*PAGE*
Gigi

Maintenant
(Tomlab)

The corporeal Phil Spector may rightly be sitting in a California prison cell, pining for his frizzy wig, but his (ahem) specter continues to haunt indie rock with impunity. Latest to invoke his "wall of sound" production style—and the Brill Building's complementary songwriting—is Vancouver, BC's Gigi, a recording project helmed by No Kids' gawky, golden-throated frontman Nick Krgovich and recording engineer Colin Stewart (the Cave Singers, Black Mountain, Destroyer).

Gigi began when Stewart acquired a pair of antique plate reverbs (cumbersome devices from Spector's era that produce their effect by vibrating a sheet of metal). He and Krgovich set out to record a suite of fittingly vintage pop songs, recruiting a chorus of collaborators including Owen Pallett, Mirah, Karl Blau, Bobby Birdman, Rose Melburg of Tiger Trap, and others. And while the sessions happened sporadically over three years, the resulting album hangs together beautifully.

The sound—from that first, ubiquitous Ronettes drumbeat to the final fade-out of brass and strings and finger snaps—is spot-on; Stewart recorded the assembled musicians all together, in live takes, those reverbs absorbing any minor flubs in the execution of Krgovich's ambitious arrangements. And the songs themselves are perfectly sweet little pocket symphonies, full of agile, aerial melodies and impossibly broad, inviting choruses.

*WRITTEN TASKS*
• a. According to the album review, what equipment did Colin Stewart acquire that led to Gigi's beginning?
• b. Carry the review of Gigi's album Maintenant forward from its last sentence.
The rows that follow are separate material and are not part of the review.

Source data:
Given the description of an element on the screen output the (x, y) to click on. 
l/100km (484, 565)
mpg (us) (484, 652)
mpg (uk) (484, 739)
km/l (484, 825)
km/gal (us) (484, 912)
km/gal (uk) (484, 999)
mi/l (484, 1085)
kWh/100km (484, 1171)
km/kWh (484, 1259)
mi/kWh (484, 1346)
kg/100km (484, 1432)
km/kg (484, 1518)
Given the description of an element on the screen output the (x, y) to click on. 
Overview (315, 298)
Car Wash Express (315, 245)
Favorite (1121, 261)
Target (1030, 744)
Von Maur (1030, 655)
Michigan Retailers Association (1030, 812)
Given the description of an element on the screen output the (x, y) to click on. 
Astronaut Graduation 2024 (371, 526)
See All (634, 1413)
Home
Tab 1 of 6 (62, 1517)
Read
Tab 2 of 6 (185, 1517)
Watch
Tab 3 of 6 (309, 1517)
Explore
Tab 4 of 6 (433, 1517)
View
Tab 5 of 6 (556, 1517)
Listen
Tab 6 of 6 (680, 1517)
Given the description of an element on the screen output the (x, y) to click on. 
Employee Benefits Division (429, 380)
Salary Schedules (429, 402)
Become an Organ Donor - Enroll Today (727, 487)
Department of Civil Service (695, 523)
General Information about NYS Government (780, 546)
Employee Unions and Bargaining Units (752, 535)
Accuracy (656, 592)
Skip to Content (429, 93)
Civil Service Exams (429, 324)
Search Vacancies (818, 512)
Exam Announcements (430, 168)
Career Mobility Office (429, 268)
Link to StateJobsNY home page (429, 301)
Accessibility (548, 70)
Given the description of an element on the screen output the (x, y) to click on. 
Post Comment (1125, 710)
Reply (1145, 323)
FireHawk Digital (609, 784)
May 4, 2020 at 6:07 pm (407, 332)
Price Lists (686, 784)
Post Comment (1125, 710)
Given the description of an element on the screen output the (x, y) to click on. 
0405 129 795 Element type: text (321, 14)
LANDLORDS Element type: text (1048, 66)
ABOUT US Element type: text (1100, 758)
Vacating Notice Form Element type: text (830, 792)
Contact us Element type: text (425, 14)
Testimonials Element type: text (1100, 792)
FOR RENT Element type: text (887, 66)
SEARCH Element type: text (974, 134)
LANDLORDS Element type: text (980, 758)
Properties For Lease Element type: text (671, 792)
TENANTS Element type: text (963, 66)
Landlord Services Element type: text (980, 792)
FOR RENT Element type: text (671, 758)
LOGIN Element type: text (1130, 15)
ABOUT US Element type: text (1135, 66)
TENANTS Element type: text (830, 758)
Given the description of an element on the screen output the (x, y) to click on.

*EXERCISE RESULTS*
• a. He acquired a pair of antique plate reverbs.

• b.
"The Marquee," a chilly number with just a slight bossa nova breeziness to its verses, twists and turns unpredictably under Katie Eastburn's appealingly hoarse singing. Like a number of songs here, it somehow makes a virtue of squeezing awkwardly prosey lines into the ensemble's poetic melodies. "One Woman Show" sets Joey Cook's bittersweet reminiscences and gently deflating voice to a piano melody that seems to ascend an endless spiral staircase. "Alone at the Pier" pits Melburg's distinctive coo (twee enough to warrant her leading a band called the Softies) against trembling guitar, a swooning chorus, and that same double-snare beat. "Some Second Best" is a ridiculously fun and catchy coed chorus marked by muted brass swing and cantering percussion. It's a delight to hear Blau and Mirah repurposed here, cast against backdrops respectively twangy/spooky and gracefully swelling, with the latter especially taking to the role of girl-group R&B singer.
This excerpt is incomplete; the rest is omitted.